Instructions to follow
Everything in the entries below must be reproduced exactly, except the images.

== Segment start ==

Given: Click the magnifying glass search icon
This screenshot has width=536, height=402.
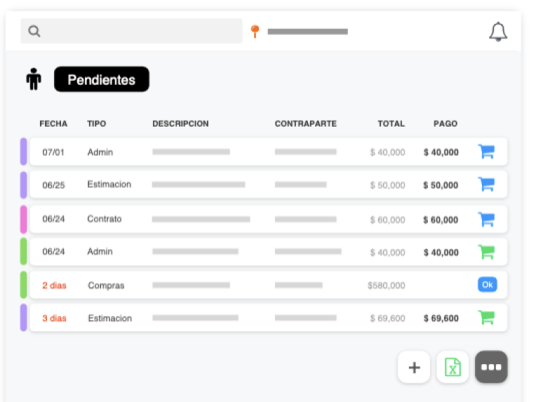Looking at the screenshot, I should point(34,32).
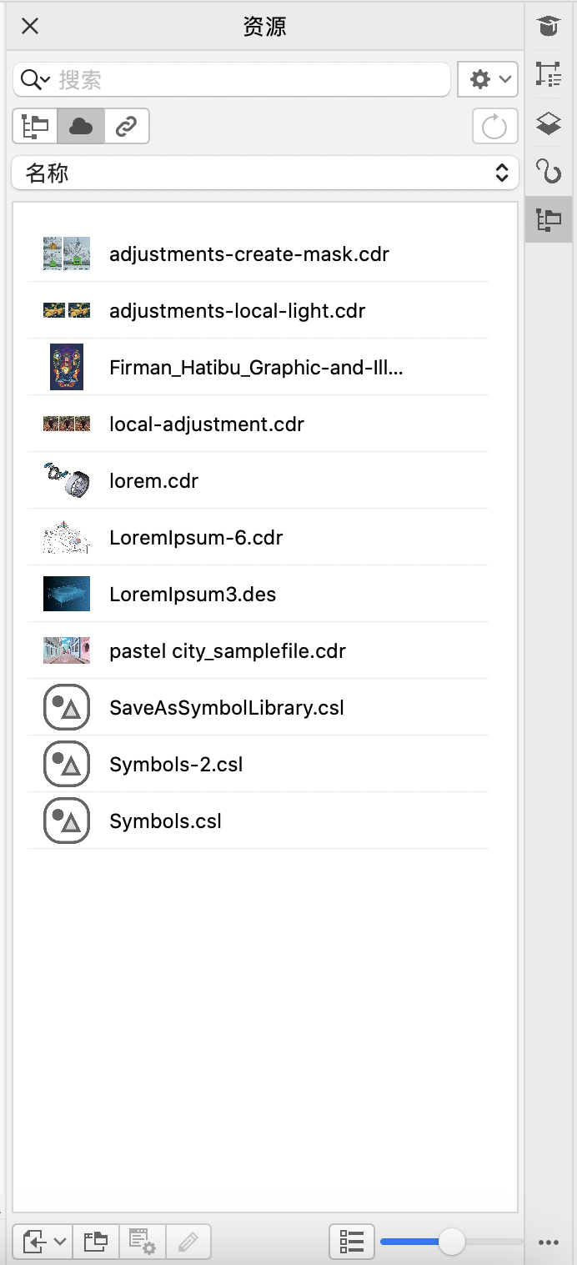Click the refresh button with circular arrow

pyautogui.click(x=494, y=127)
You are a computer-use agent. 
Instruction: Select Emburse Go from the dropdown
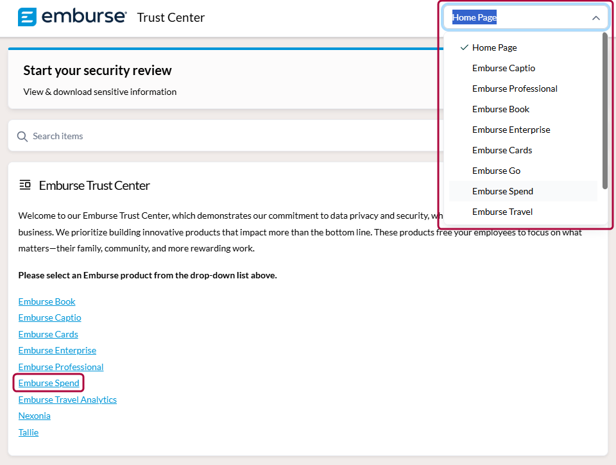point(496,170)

== Segment end ==

Completed task
Given: Click the magnifying glass search icon
This screenshot has width=536, height=402.
Looking at the screenshot, I should point(34,32).
Click the refresh button with circular arrow

pyautogui.click(x=494, y=127)
You are a computer-use agent. 
Instruction: Select Emburse Go from the dropdown
point(496,170)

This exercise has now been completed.